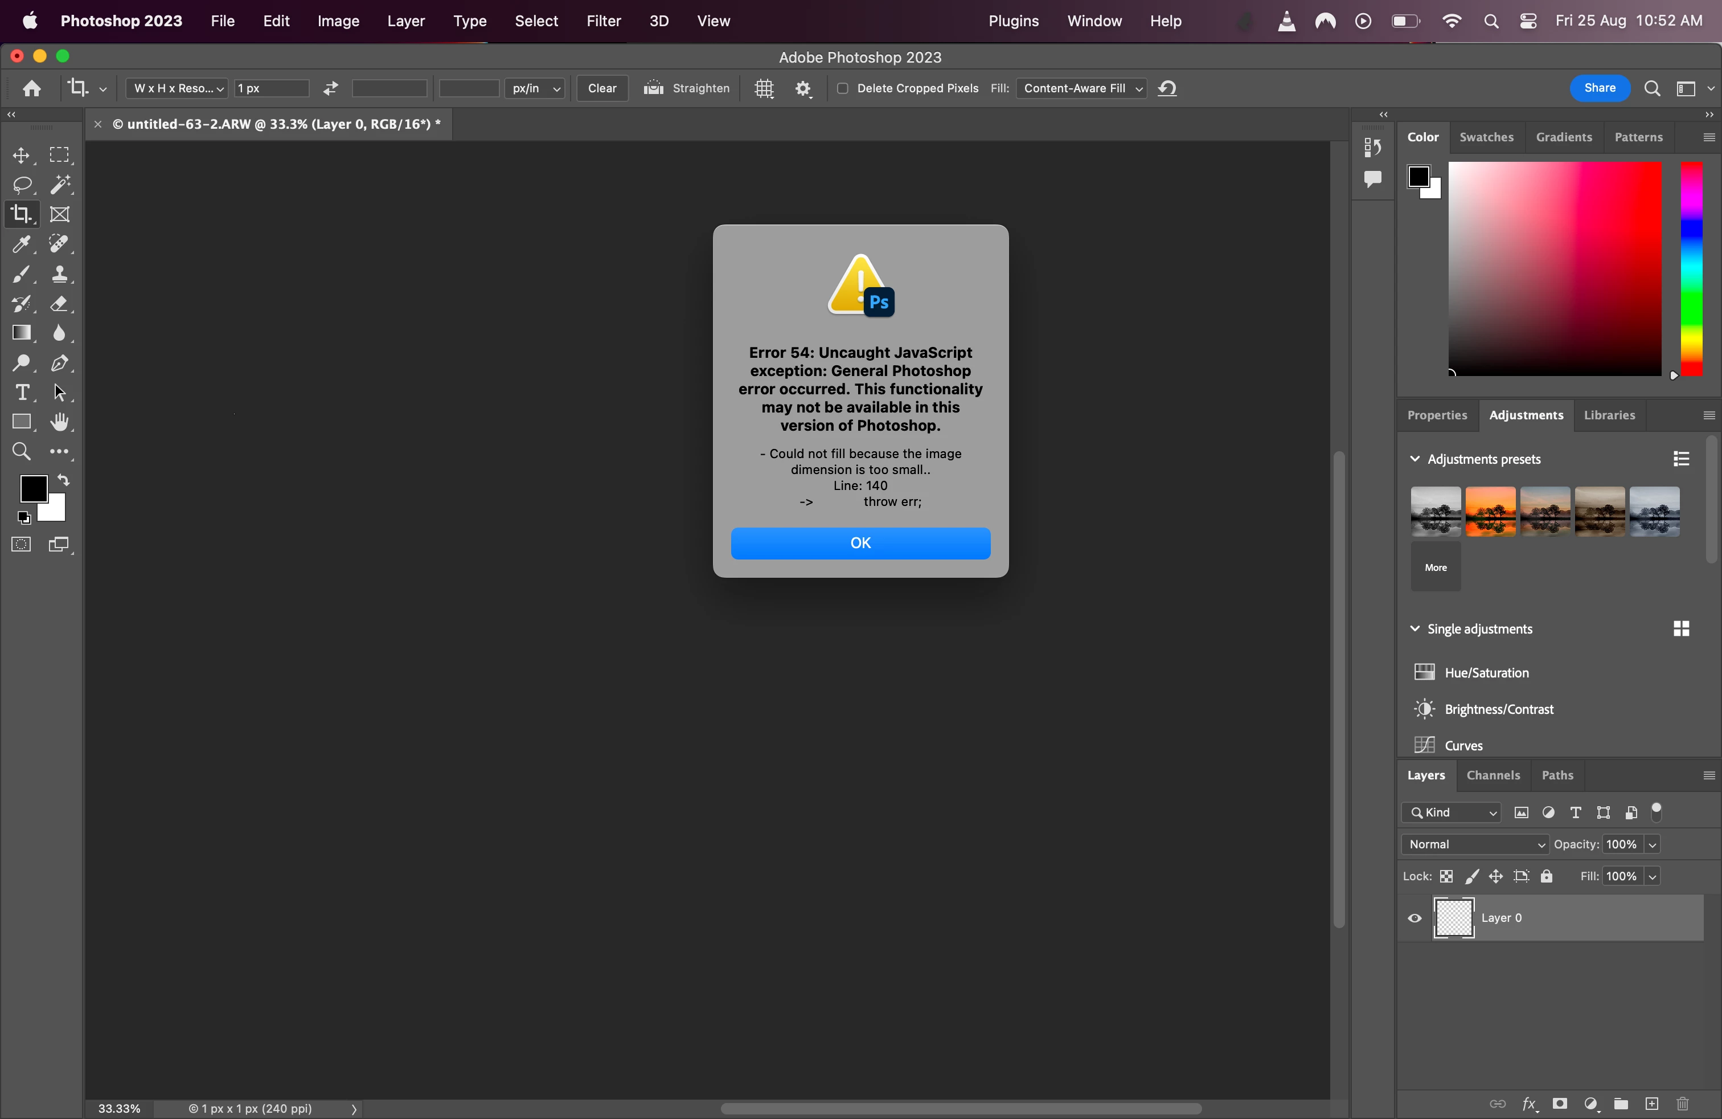Toggle lock all for layer
Viewport: 1722px width, 1119px height.
click(1547, 877)
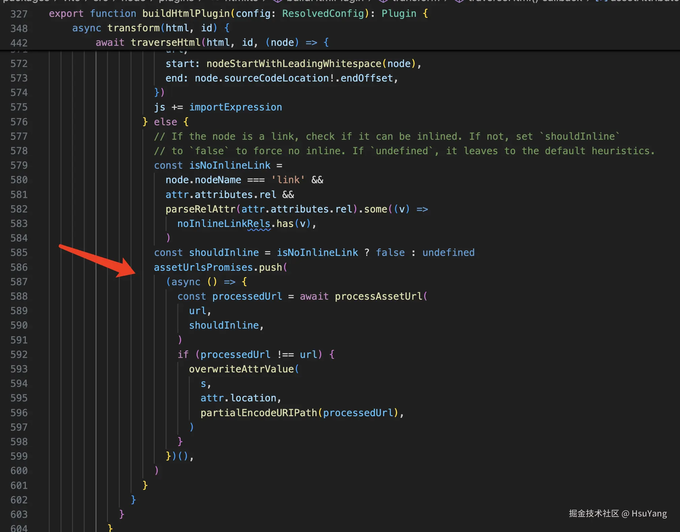Click the else keyword on line 576
Screen dimensions: 680x532
tap(165, 122)
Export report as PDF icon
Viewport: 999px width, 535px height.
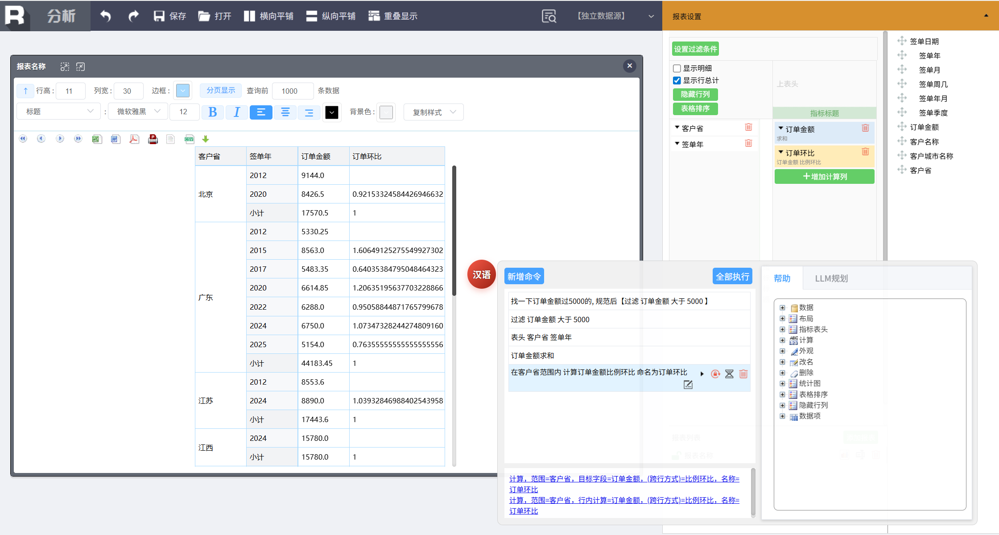point(134,139)
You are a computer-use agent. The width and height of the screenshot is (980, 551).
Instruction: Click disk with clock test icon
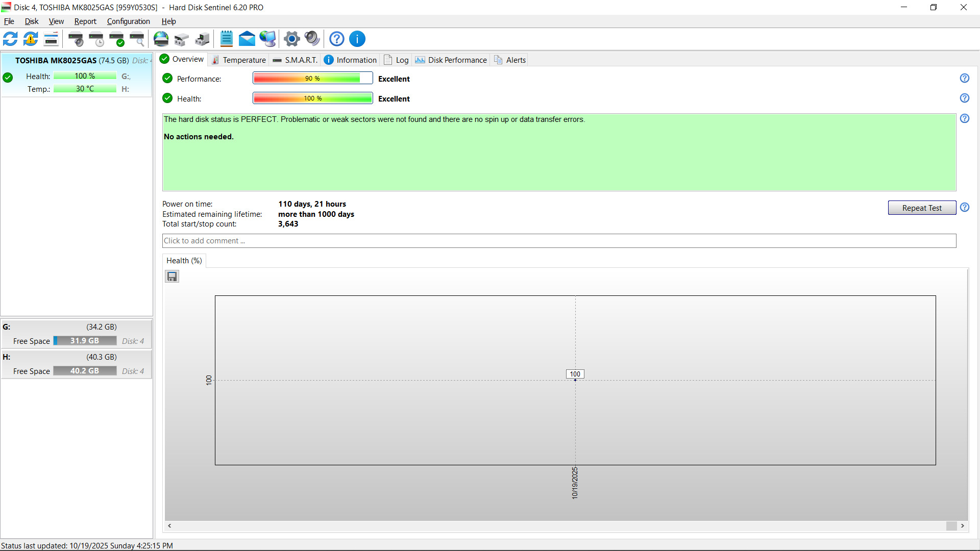pyautogui.click(x=96, y=39)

****************

- _What to work on_: Output a verbatim copy of the lines from the line containing "Export report as PDF icon" through the end of the data, both included, without any images.

- _Exercise result_:
Export report as PDF icon
Viewport: 999px width, 535px height.
point(134,139)
You are a computer-use agent. The width and height of the screenshot is (980, 551).
Instruction: Click disk with clock test icon
pyautogui.click(x=96, y=39)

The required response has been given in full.